Some ten or twelve years after this incident Paul is in jail again as he writes his letter to the Philippians. And if you listen carefully you'll hear him singing again. He writes a letter bursting with love and affection for his brothers and sisters; it arrives by the hand of a man named Epaphroditus. He arrives from the long journey, the congregation assembles – perhaps in Lydia’s house for all we know. Somewhere the Philippian jailor sat with his family and Paul’s letter was read…


Philippians 1:1–30

Paul and Timothy, servants of Christ Jesus, To all the saints in Christ Jesus at Philippi, together with the overseers and deacons: Grace and peace to you from God our Father and the Lord Jesus Christ.
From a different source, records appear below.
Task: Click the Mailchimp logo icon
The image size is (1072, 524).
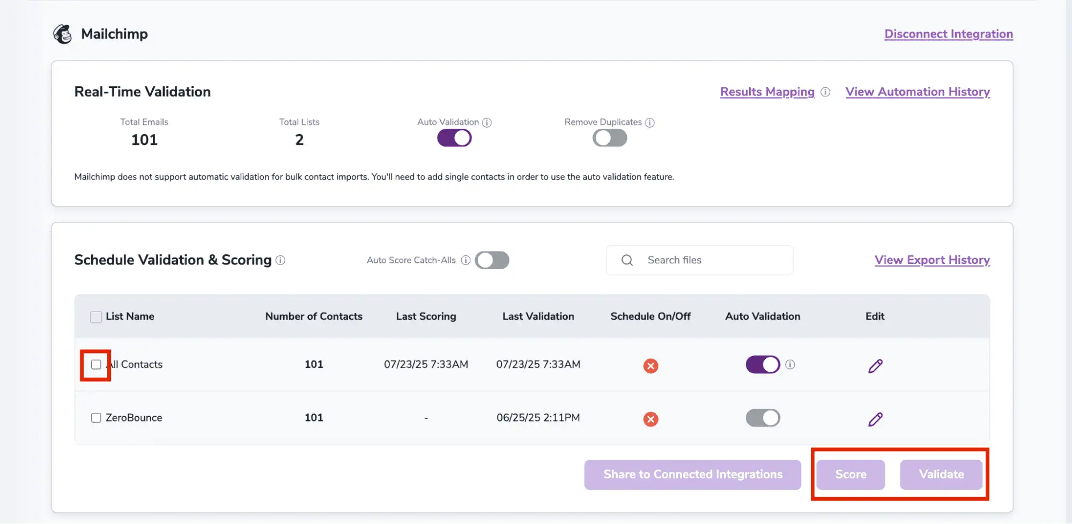Action: click(63, 33)
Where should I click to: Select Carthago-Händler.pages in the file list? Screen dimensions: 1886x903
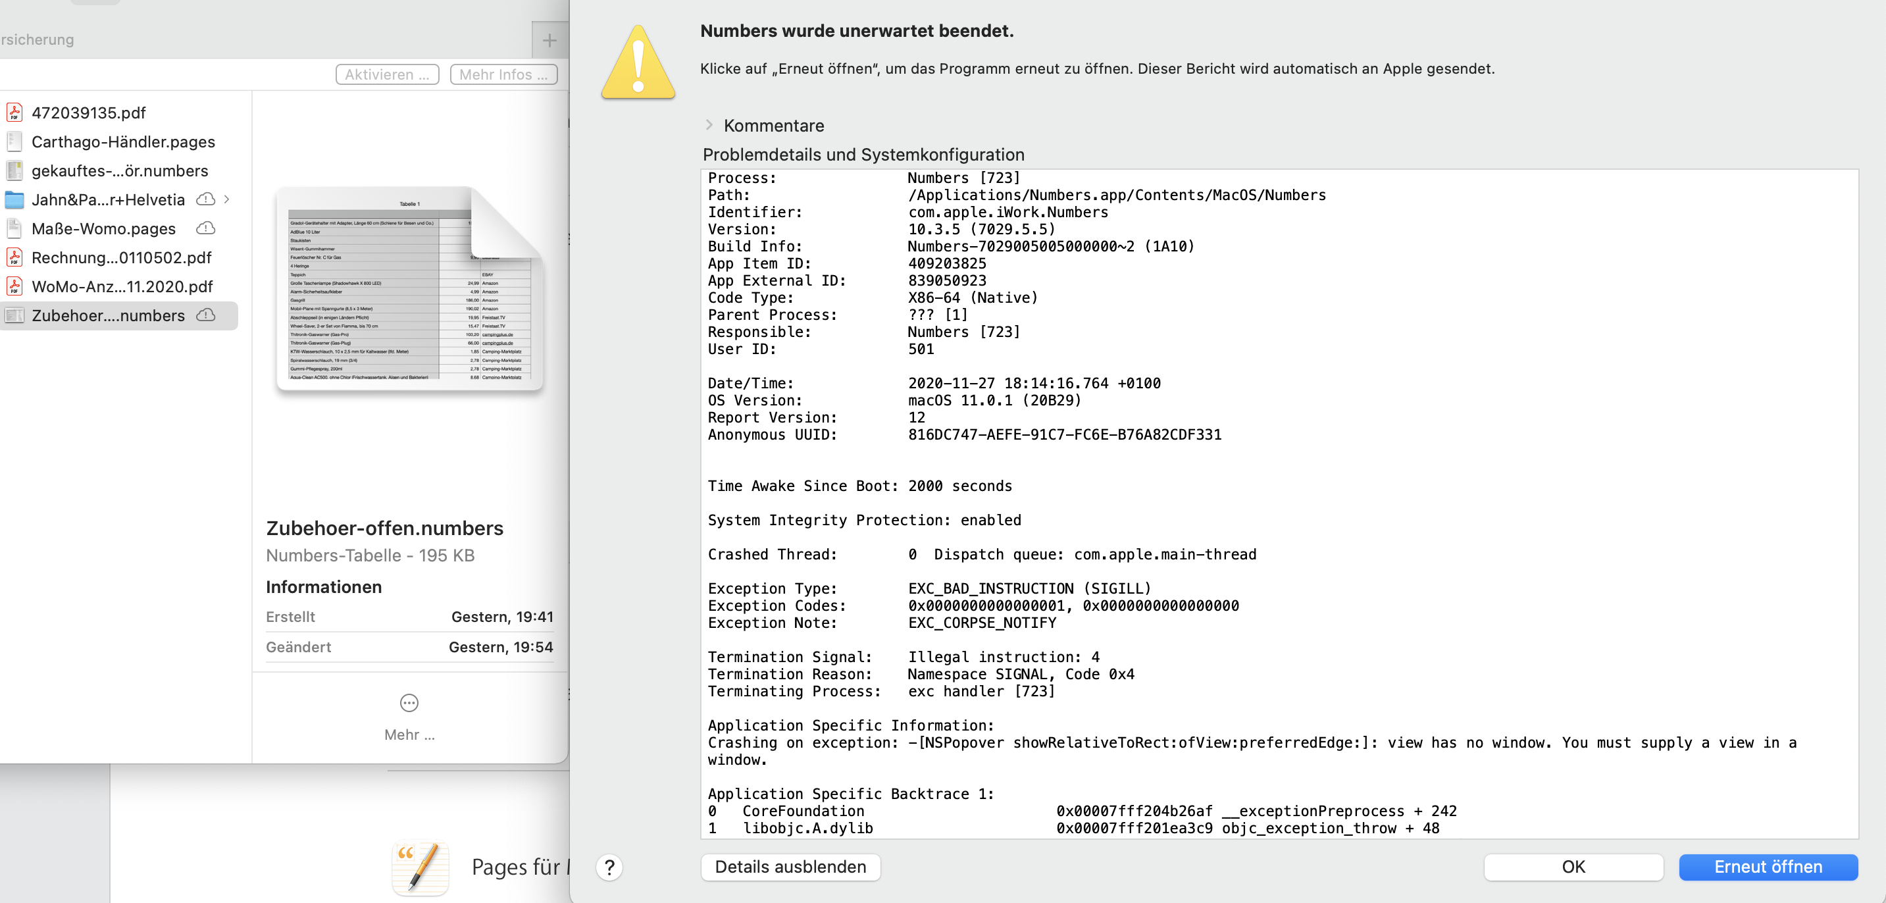[x=123, y=141]
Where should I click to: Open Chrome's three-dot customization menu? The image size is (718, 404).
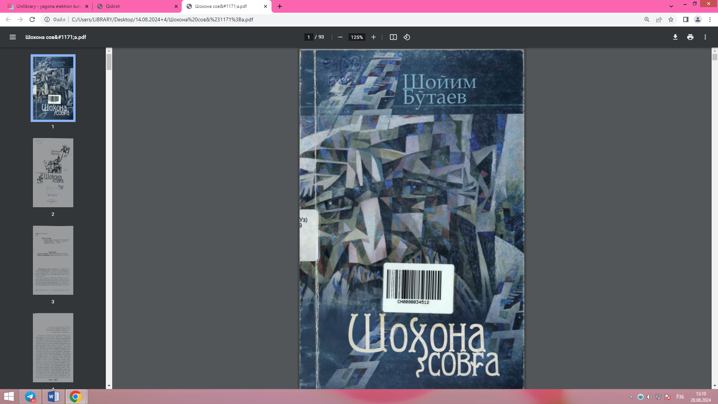710,19
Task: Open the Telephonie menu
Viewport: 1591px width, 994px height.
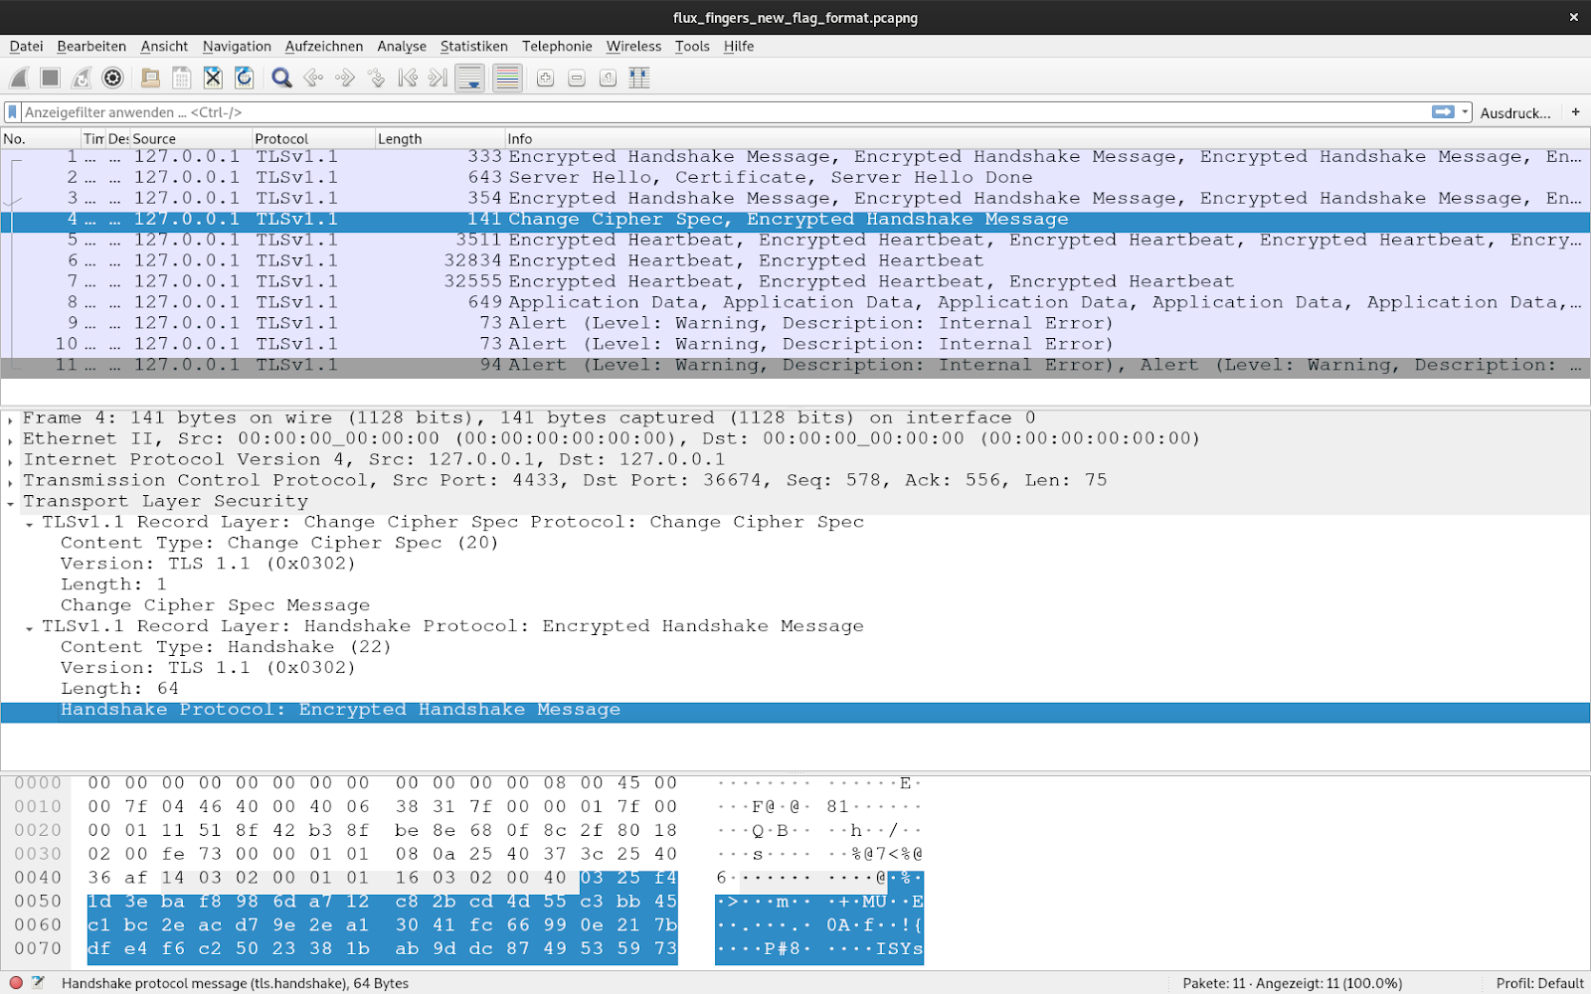Action: tap(557, 46)
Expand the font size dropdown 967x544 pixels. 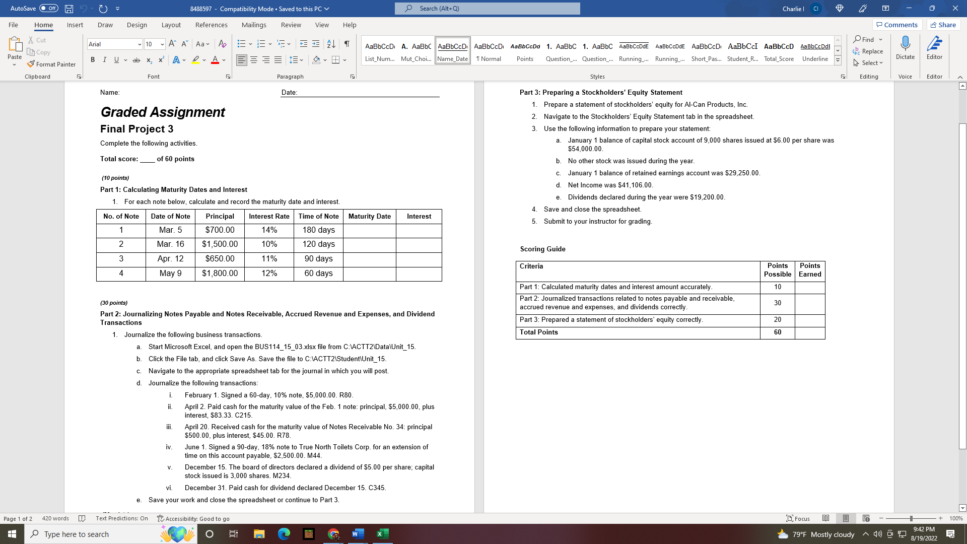pos(162,44)
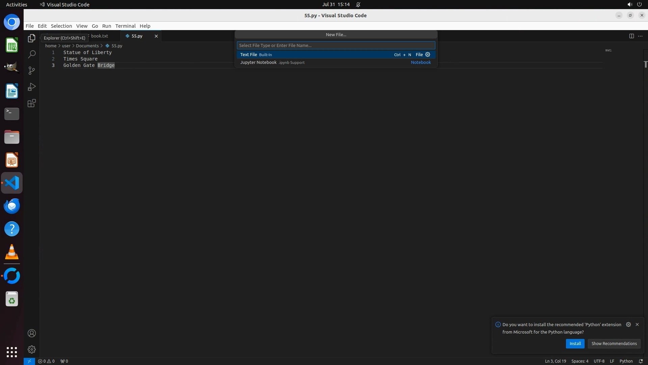Switch to the book.txt tab
This screenshot has height=365, width=648.
click(100, 36)
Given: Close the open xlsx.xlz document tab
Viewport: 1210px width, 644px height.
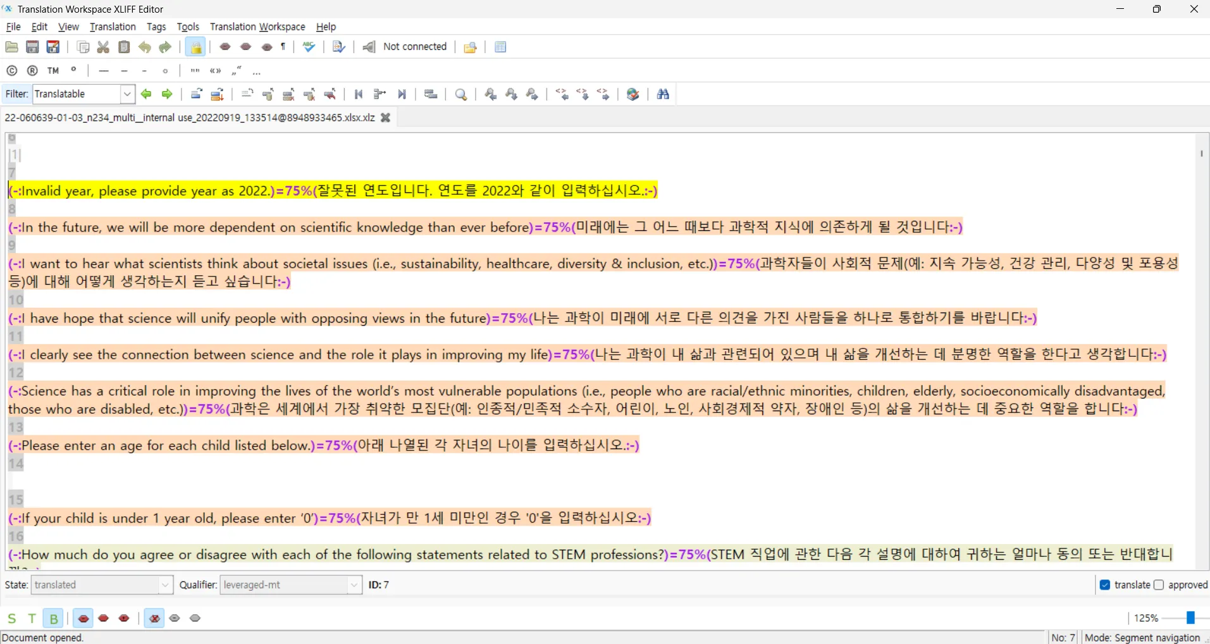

I thank my God every time I remember you. In all my prayers for all of you, I always pray with joy because of your partnership in the gospel from the first day until now, being confident of this, that he who began a good work in you will carry it on to completion until the day of Christ Jesus.

It is right for me to feel this way about all of you, since I have you in my heart; for whether I am in chains or defending and confirming the gospel, all of you share in God’s grace with me. God can testify how I long for all of you with the affection of Christ Jesus.

And this is my prayer: that your love may abound more and more in knowledge and depth of insight, so that you may be able to discern what is best and may be pure and blameless until the day of Christ, filled with the fruit of righteousness that comes through Jesus Christ—to the glory and praise of God.


Now I want you to know, brothers, that what has happened to me has really served to advance the gospel. As a result, it has become clear throughout the whole palace guard and to everyone else that I am in chains for Christ. Because of my chains, most of the brothers in the Lord have been encouraged to speak the word of God more courageously and fearlessly.

It is true that some preach Christ out of envy and rivalry, but others out of goodwill. The latter do so in love, knowing that I am put here for the defense of the gospel. The former preach Christ out of selfish ambition, not sincerely, supposing that they can stir up trouble for me while I am in chains. But what does it matter? The important thing is that in every way, whether from false motives or true, Christ is preached. And because of this I rejoice.

Yes, and I will continue to rejoice, for I know that through your prayers and the help given by the Spirit of Jesus Christ, what has happened to me will turn out for my deliverance. I eagerly expect and hope that I will in no way be ashamed, but will have sufficient courage so that now as always Christ will be exalted in my body, whether by life or by death. For to me, to live is Christ and to die is gain. If I am to go on living in the body, this will mean fruitful labor for me. Yet what shall I choose? I do not know! I am torn between the two: I desire to depart and be with Christ, which is better by far; but it is more necessary for you that I remain in the body. Convinced of this, I know that I will remain, and I will continue with all of you for your progress and joy in the faith, so that through my being with you again your joy in Christ Jesus will overflow on account of me.

Whatever happens, conduct yourselves in a manner worthy of the gospel of Christ. Then, whether I come and see you or only hear about you in my absence, I will know that you stand firm in one spirit, contending as one man for the faith of the gospel without being frightened in any way by those who oppose you. This is a sign to them that they will be destroyed, but that you will be saved—and that by God. For it has been granted to you on behalf of Christ not only to believe on him, but also to suffer for him, since you are going through the same struggle you saw I had, and now hear that I still have.


I hope this leaves you hungry. Hungry for a little taste of what it was that compelled Paul to speak like this in this while in chains for Christ. Stay with us on this journey, open your heart wide like Lydia, receive the good news of Jesus. Your life will never be the same.